## Requirement
Rewrite the items from the line containing "Open the Learn More link" through the line containing "Image resolution: width=990", switching "Learn More" to "Read More" and leaving everything else unchanged.

## Data for this task
____

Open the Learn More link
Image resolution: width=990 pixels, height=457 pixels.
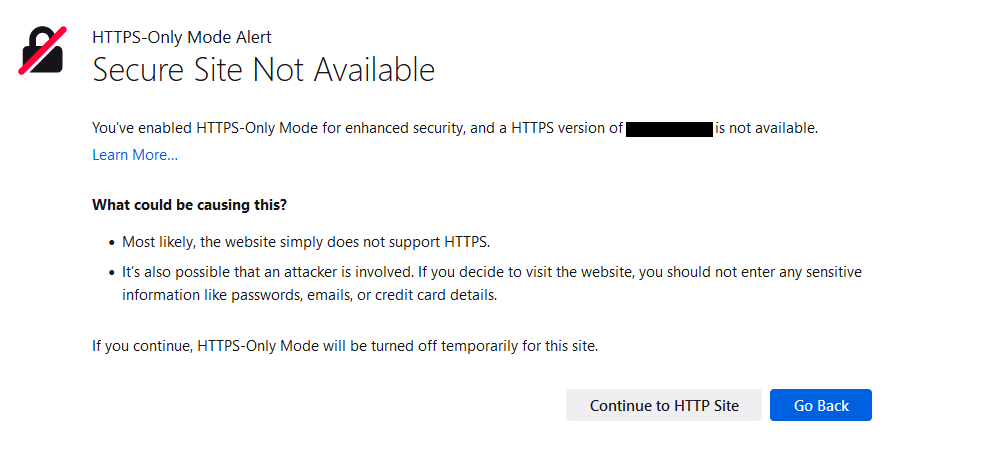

____

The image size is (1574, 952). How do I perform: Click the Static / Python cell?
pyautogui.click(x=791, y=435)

____

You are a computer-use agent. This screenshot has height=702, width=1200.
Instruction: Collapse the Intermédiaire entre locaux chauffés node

____

## Task answer
Open the Read More link
Image resolution: width=990 pixels, height=457 pixels.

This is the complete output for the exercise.